When we wanted to phone my grandfather my parents would phone “next door but one” the people there (I must ask my mother what their names where, I used to know them but I’ve forgotten) would then go and get my grandfather. We would put the phone down and call back 10 minutes later giving him time to get to the phone.

Well that was posh enough, having our own phone at home, but when my grandmother came to stay that was the excuse to get the second bit of high tech, a television. My uncle had a television and I could remember marvelling at it, it was like the radio but with pictures. It had an amazing 4” black and white screen and when you turned it on you could get yourself a drink in the time it took to warm up.

Well if I thought we were posh when we got a telephone I knew we were posh when we got a television it had a massive 14” black and white screen and, like radio, it worked off VHF and had 405 lines to make up its picture; it was magic. My earliest memory of what I watched was Churchill’s funeral. Later momentous events I remember were the Mexico Olympics in 1968 and of course Neil Armstrong walking on the moon live, I wrote about that last year.

The television was purchased from “Smith’s Radio” the Radio and TV shop in the village, can you imagine a Television shop in one of our villages nowadays? Mr Smith was part of a family who had owned businesses in the village for a number of generations and we got to know him very well as changing electrical valves in our TV became a regular event. Mr Smith had a good business in those days.

So, because of my grandmother’s illness, we ended up on what felt like the cutting edge of technology. We had a telephone (yes with a party line but a telephone) and we had a huge 14” black and white television. Admittedly by the time I left primary school about half the children came from families with a television and one family even had a colour version. Having a telephone was becoming fairly common too.

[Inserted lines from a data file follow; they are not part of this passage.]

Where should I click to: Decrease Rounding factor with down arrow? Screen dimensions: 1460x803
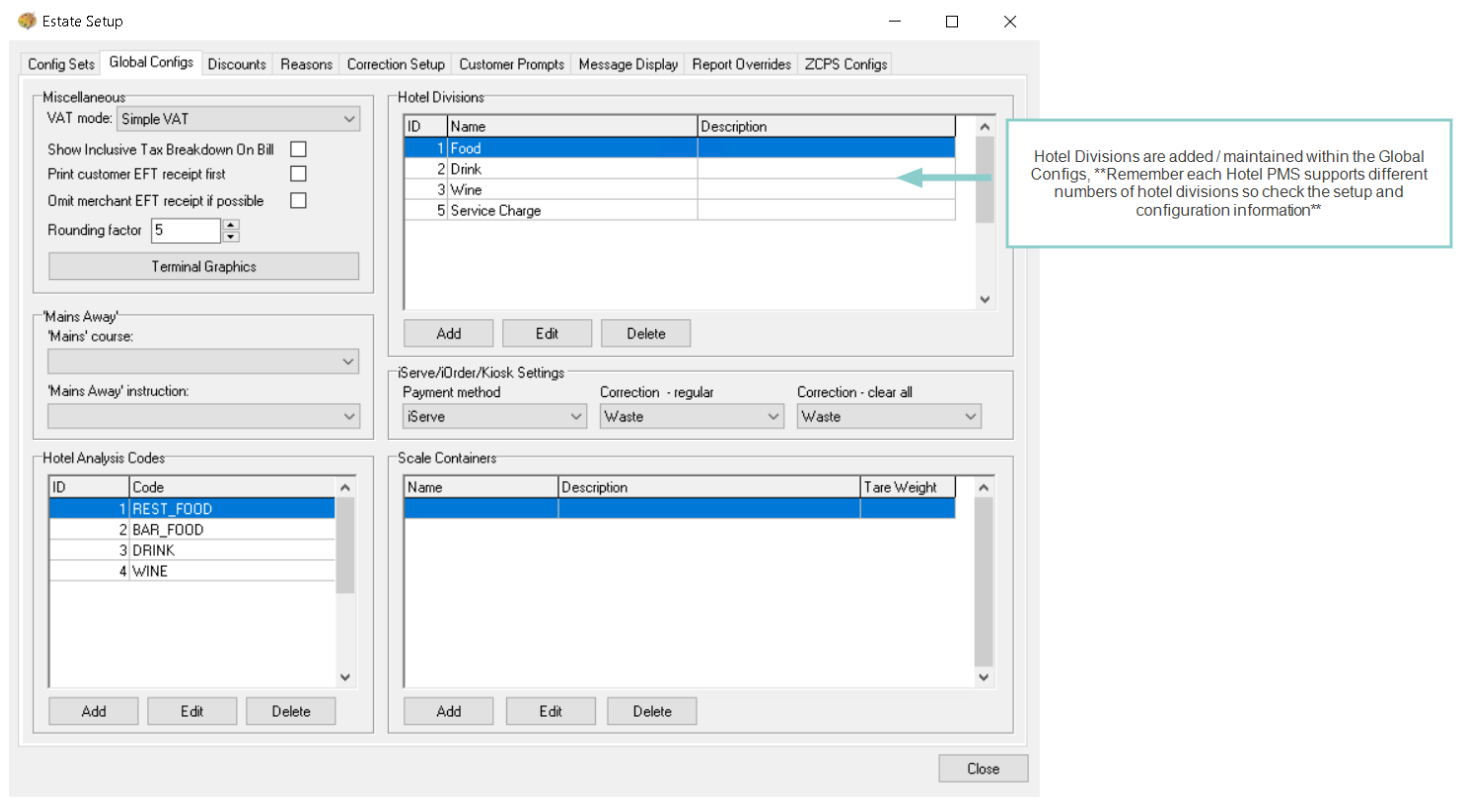coord(231,237)
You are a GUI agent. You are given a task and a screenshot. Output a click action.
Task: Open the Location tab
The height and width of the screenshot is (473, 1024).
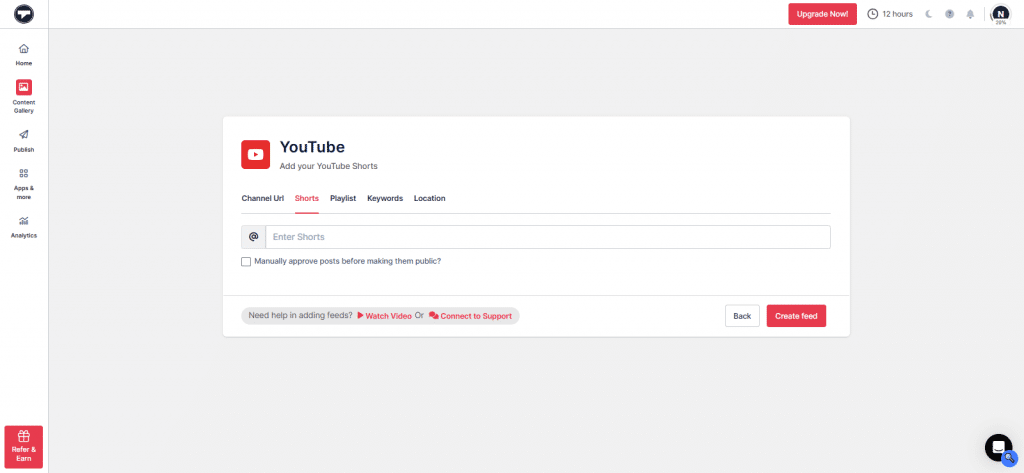tap(430, 198)
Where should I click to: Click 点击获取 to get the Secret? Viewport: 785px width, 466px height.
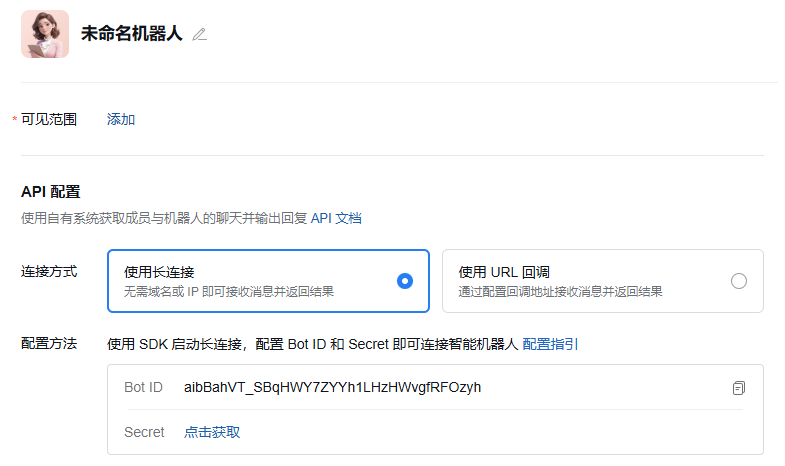(x=212, y=432)
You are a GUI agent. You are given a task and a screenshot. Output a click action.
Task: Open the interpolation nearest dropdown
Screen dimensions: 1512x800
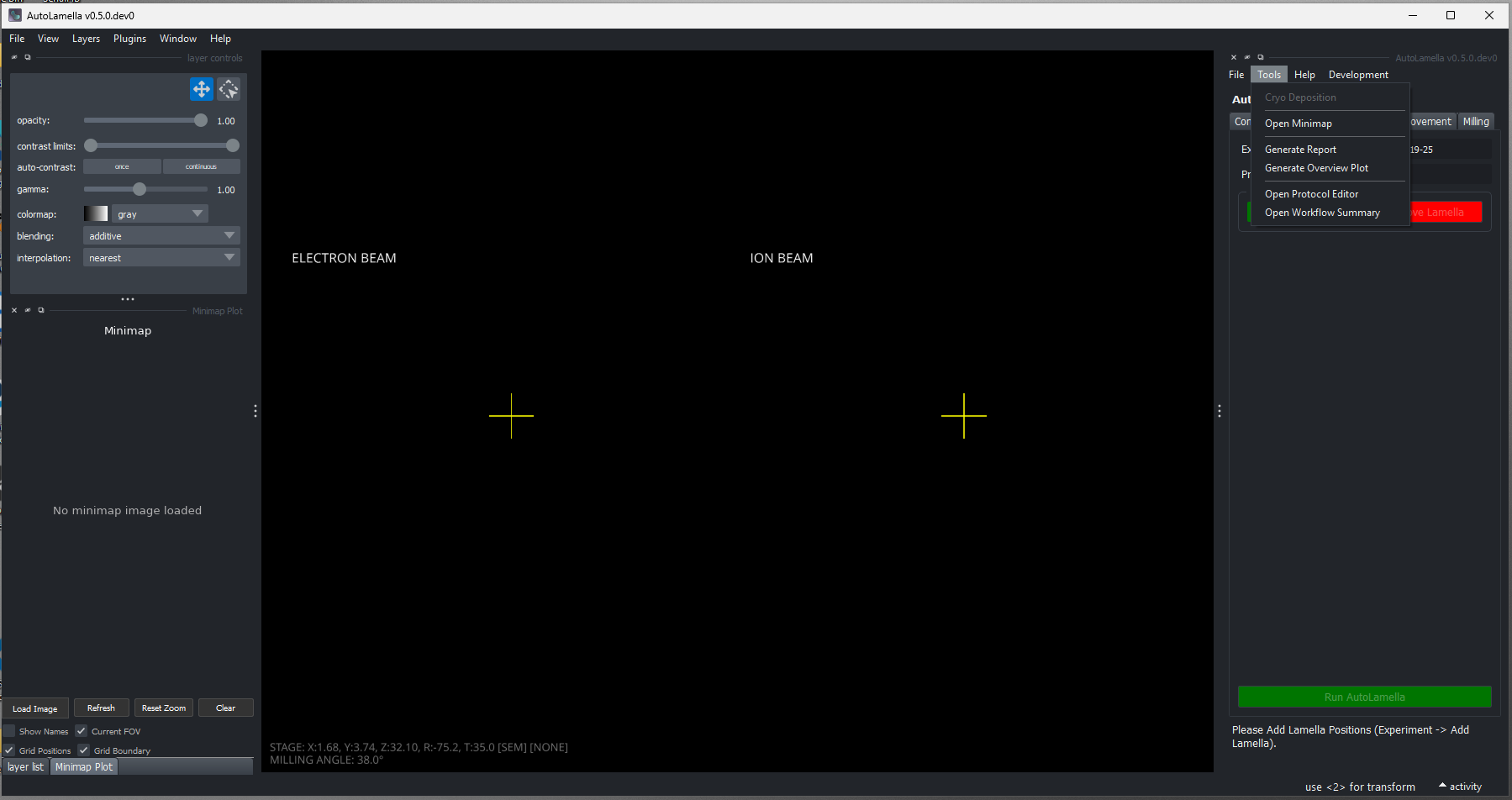click(x=161, y=258)
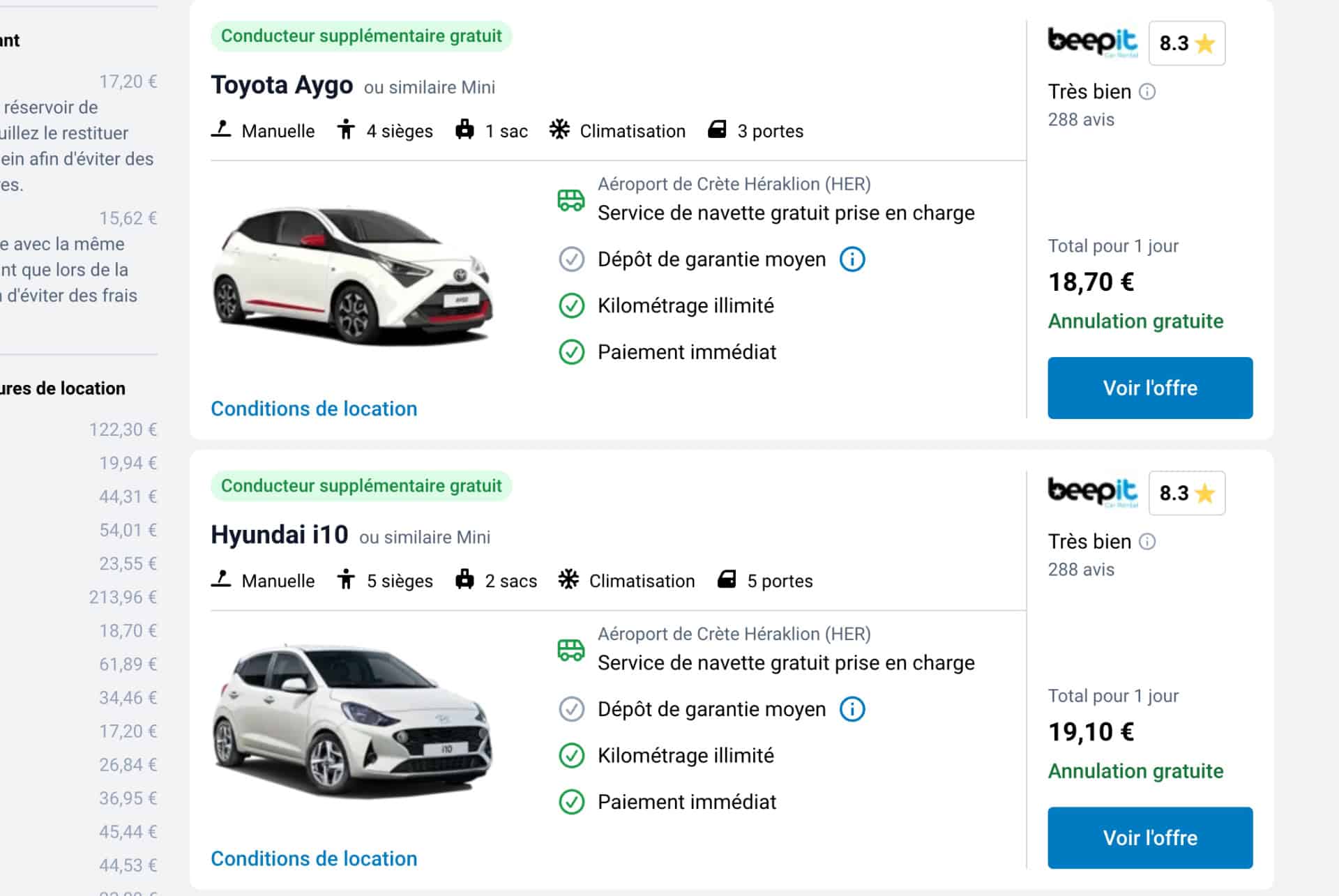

Even when I had left university most of my friends didn’t have a personal phone line for a few years after we graduated. I didn’t get a phone until I’d been out of university for nearly 5 years and that was in the late 1980’s. I had bought a black and white portable television in the upper sixth at school but the excuse for that was that I needed it as a monitor for my Sinclair ZX81 and then when I went to university I upgraded to a Sinclair Spectrum which was the most powerful computer I had access to, outperforming the computers we had access to in the Physics department. I wrote the software for my 3rd year project on that computer, so it wasn’t just a toy!

I feel very fortunate to have had access to this technology and the main point is that I was also very aware that I was in a minority of people who had such access in those early years. It wasn’t that my parents were rich, we never went on foreign holidays for example, it was really my grandmother who prompted my parents to make the decision to adopt these technologies sooner than later.

Even quite recently we used to ask people if they had a telephone number expecting many to say no. Nowadays we just ask “what’s your number?” and I cannot remember a couple talking to me about a wedding or a baptism who have not given me a mobile number in response to that question in the last 10 years. We’ve nearly got to the same situation with e-mail, soon we will just ask people what their e-mail address is and be surprised if they don’t have one.

I’m very aware that over the last months we have become even more dependent on the Internet. This hasn’t been a sudden change, over a number of years many services have moved online and it has become more and more difficult to do some things other than via the Internet, for instance taxing a car, submitting our Tax returns, doing our banking and many many other aspects of daily life are moving online. The last couple of months have just accelerated that.

I’ve had many meetings online and few days go by without me being part of a video call or conference and I’m fully expecting that a good number of meetings that I’ve been used to going to have effectively permanently moved online. I’ve had at least three meetings online that would have taken me a whole day or more. One was due to be in Salisbury, one in London and another was to be a 24-hour residential meeting in Yorkshire. The first took 3 hours the second and third took 2 hours and the last one saved the organisation £1800 in accommodation costs.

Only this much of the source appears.